SEGURO NÃO COBRE ATROPELAMENTO CAUSADO POR EMBRIAGUEZ, DECIDE STJ

Em decisão da 3ª Turma do Superior Tribunal de Justiça (STJ),  por maioria de votos, reconheceu-se a cláusula que prevê a negativa de cobertura por danos causados pelo segurado embriagado.

No caso analisado, os pais de um rapaz atropelado por um motorista embriagado pediam para a seguradora do réu ser condenada ao pagamento de indenização.

Em seus votos, os ministros referiram que a ingestão de álcool conjugada à direção viola a moralidade do contrato de seguro por ser clara ofensa à boa-fé contratual.

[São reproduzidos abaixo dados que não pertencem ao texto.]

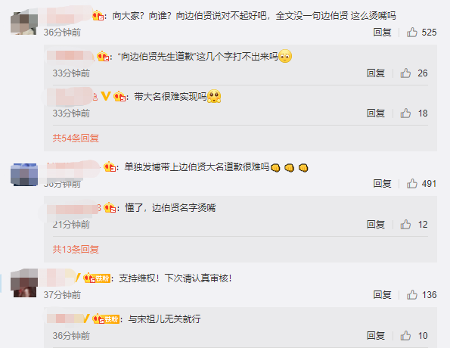The height and width of the screenshot is (348, 450).
Task: Reply to the 懂了，边伯贤名字烫嘴 comment
Action: (x=376, y=224)
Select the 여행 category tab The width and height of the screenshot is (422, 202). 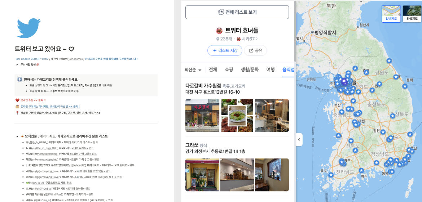[271, 69]
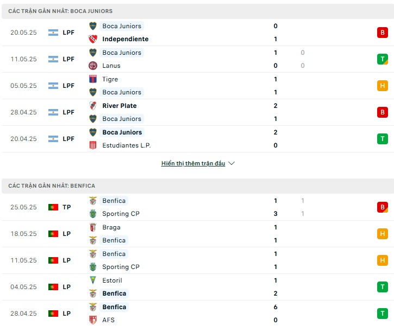The height and width of the screenshot is (326, 394).
Task: Open Sporting CP team on 11.05.25
Action: pyautogui.click(x=121, y=267)
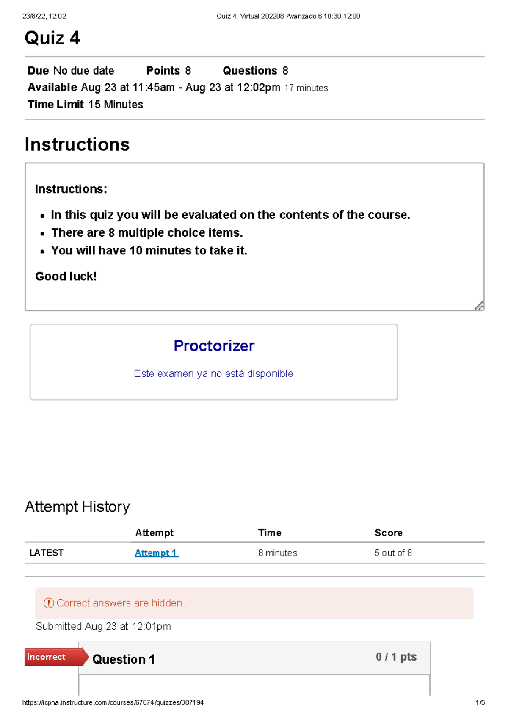Click the Attempt History heading

tap(77, 507)

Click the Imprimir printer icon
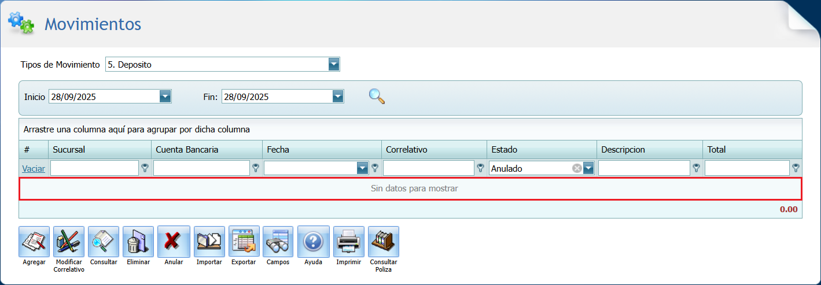coord(348,242)
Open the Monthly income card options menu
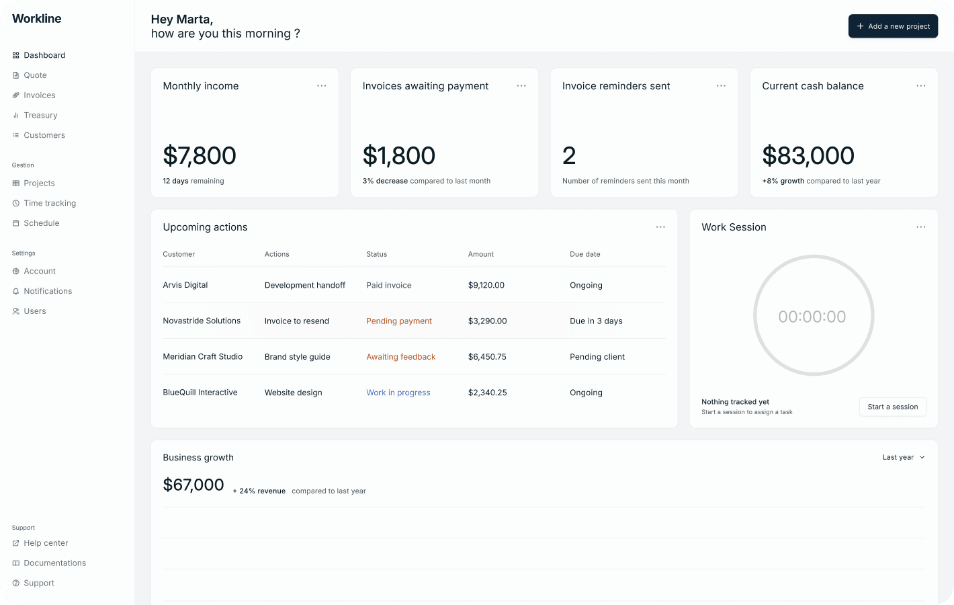This screenshot has width=954, height=605. (x=322, y=85)
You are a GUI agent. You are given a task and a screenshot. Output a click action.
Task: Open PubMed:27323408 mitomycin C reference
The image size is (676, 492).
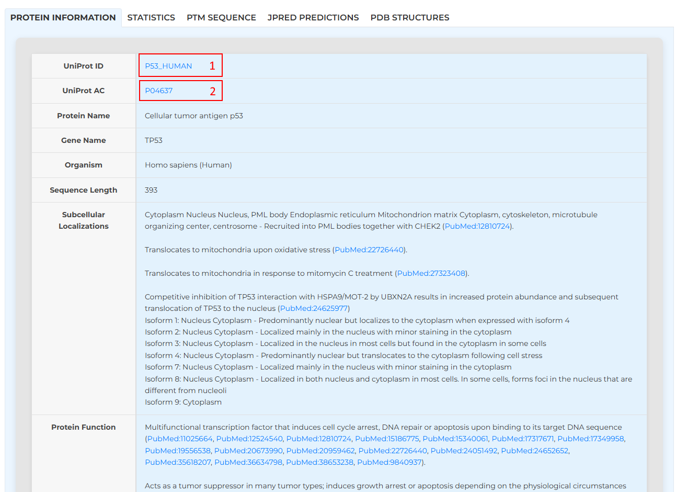tap(431, 273)
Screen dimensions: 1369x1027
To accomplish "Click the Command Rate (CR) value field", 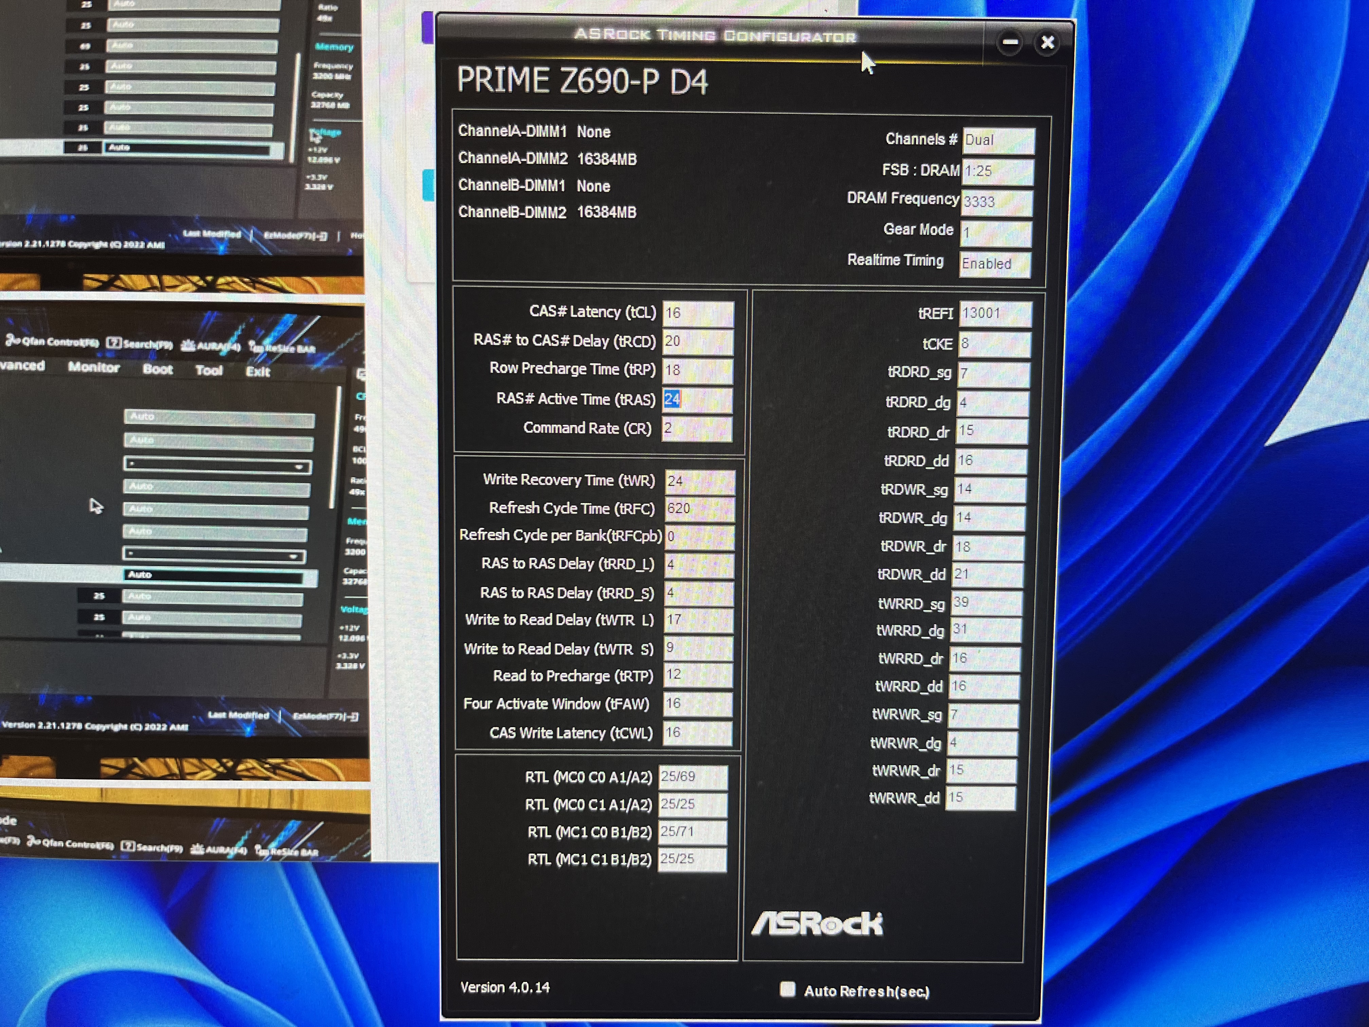I will (x=696, y=428).
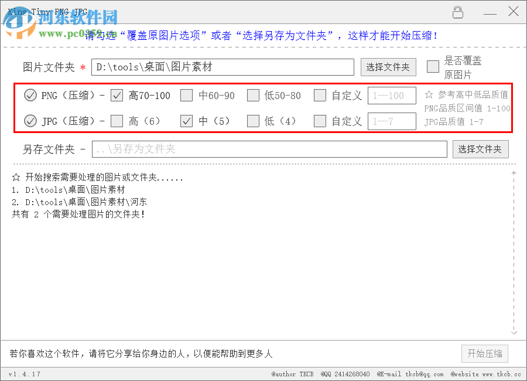Click the circled checkmark before PNG（压缩）
The image size is (527, 381).
[x=30, y=95]
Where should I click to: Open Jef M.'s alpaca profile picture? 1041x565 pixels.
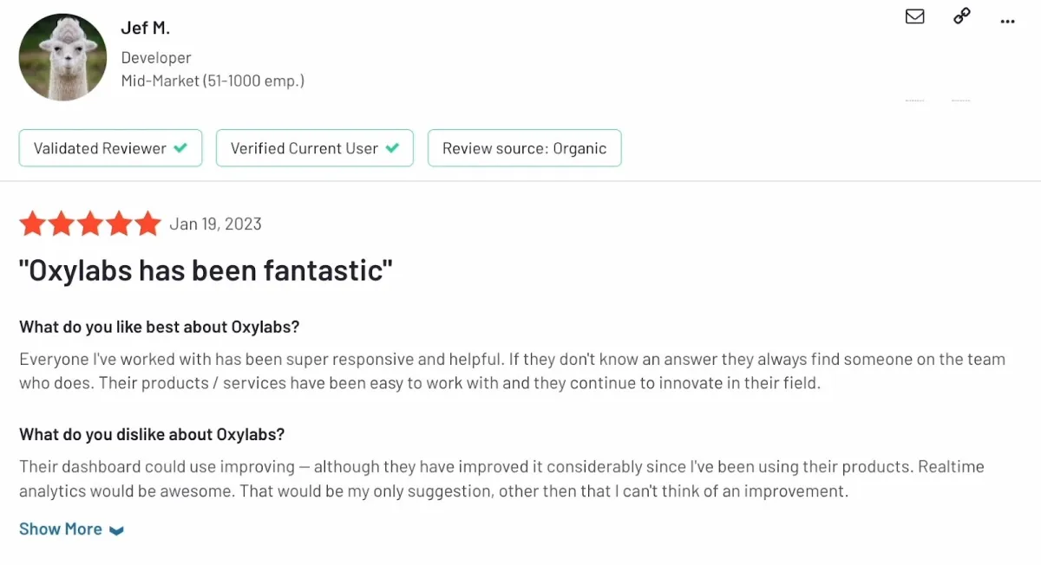62,57
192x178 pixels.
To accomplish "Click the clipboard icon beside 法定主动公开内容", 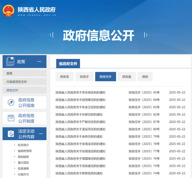I will (x=11, y=134).
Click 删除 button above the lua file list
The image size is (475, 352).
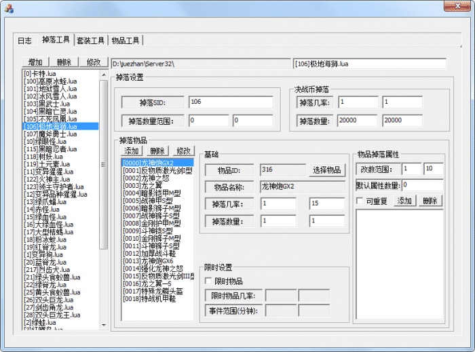[x=64, y=62]
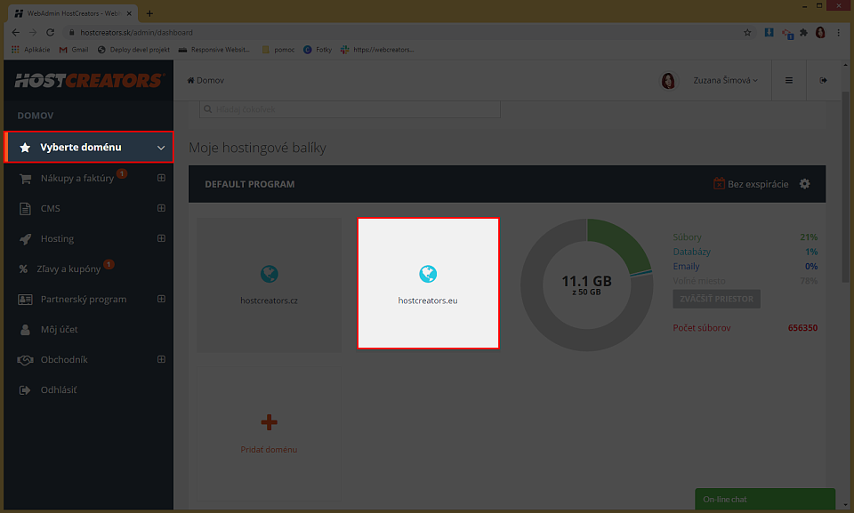Viewport: 854px width, 513px height.
Task: Open the Zuzana Šimová user dropdown
Action: pos(725,81)

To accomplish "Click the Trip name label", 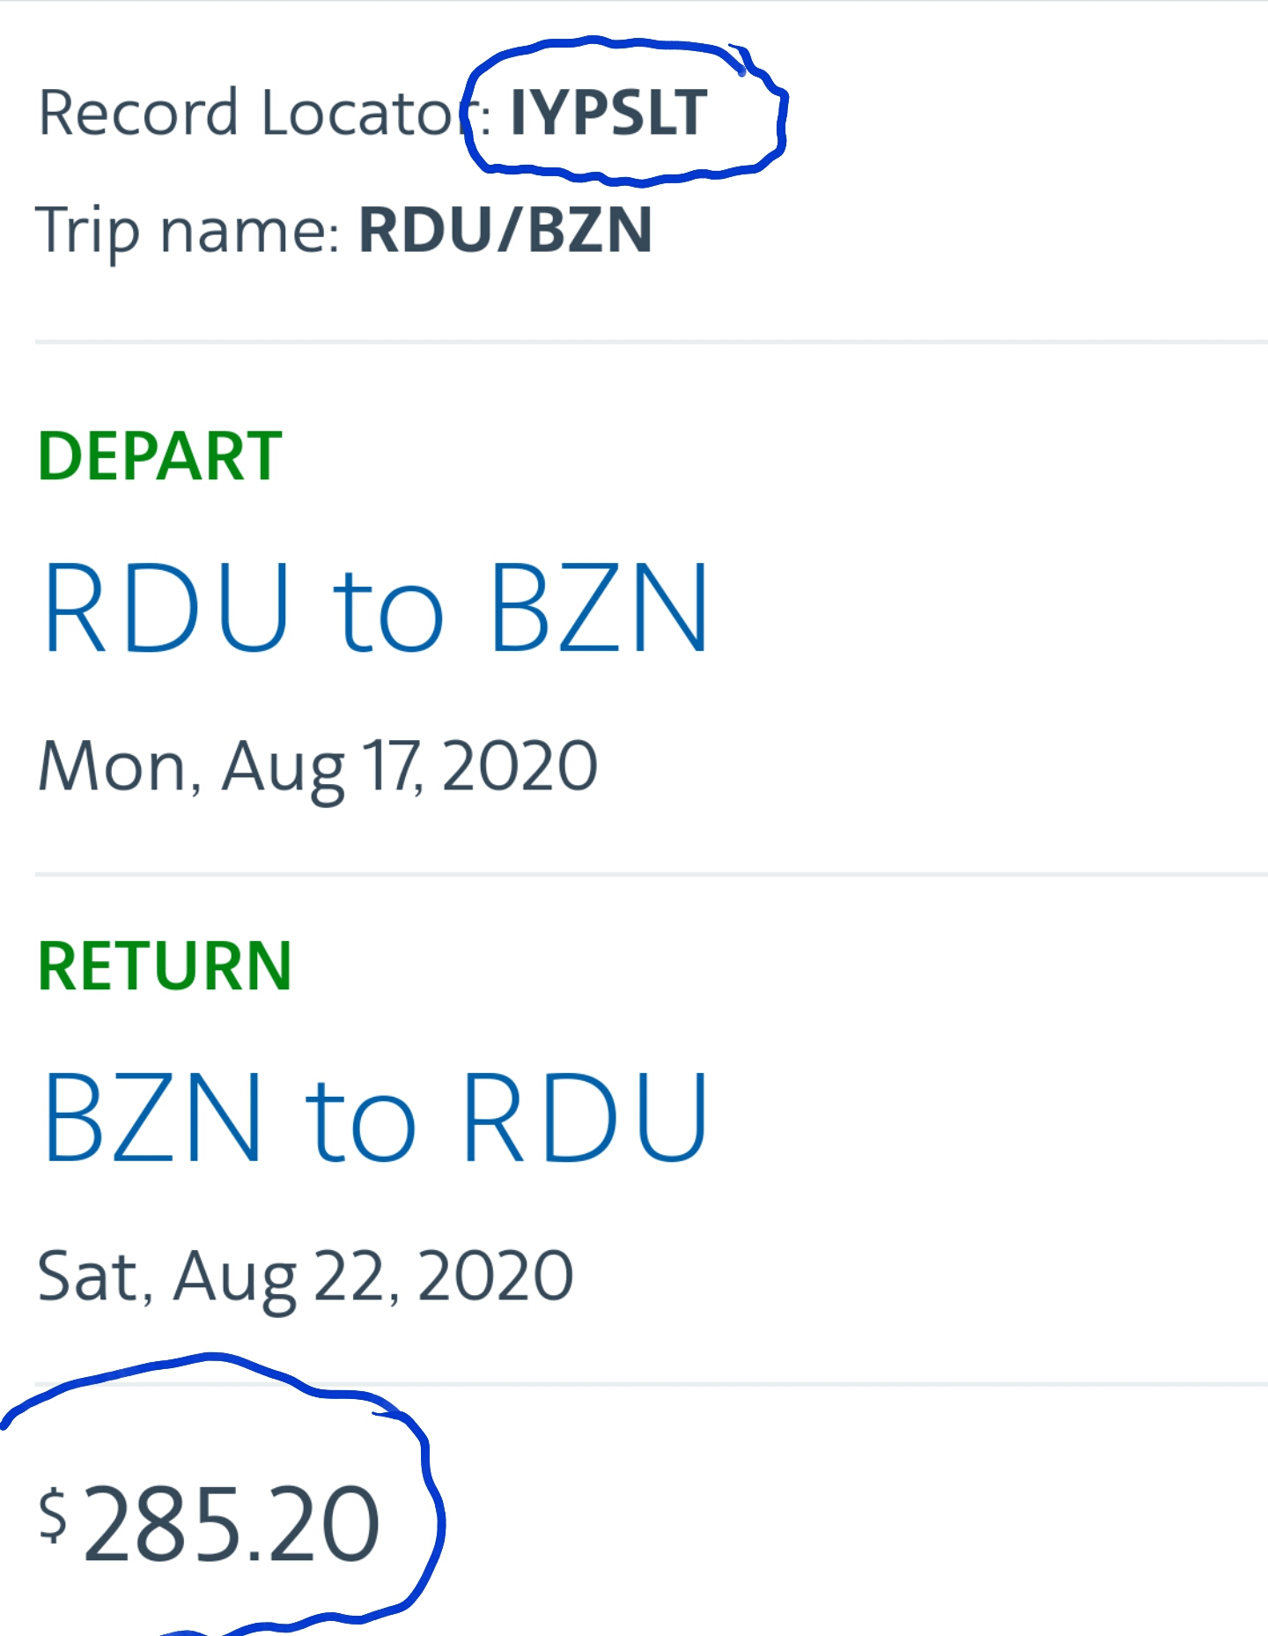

Destacou a Ministra Nancy Andrighi : “A nocividade da conduta do segurado se intensifica quando há também violação da própria literalidade do contrato, em manifesto descumprimento à pacta sunt servanda, imprescindível para a sustentabilidade do sistema securitário”.

De acordo com a ministra, é certo que em seguros de responsabilidade civil a seguradora tem o dever de garantir o pagamento às vítimas de dano causado pelo segurado, como diz o Código Civil. Mas ponderou que, a ingestão de álcool conjugada à direção viola a moralidade do contrato de seguro.

Assim, a Ministra votou pelo reconhecimento da cláusula de exclusão securitária em caso de embriaguez ao volante.  O voto da Ministra fora acompanhado pelos julgadores Marco Aurélio Bellizze e Moura Ribeiro, restando vencidos os votos de Paulo Tarso Sanseverino e Ricardo Villas Bôas Cueva.

 

Recurso Especial n.  1.441.620/ES. Acórdão Pendente de Publicação.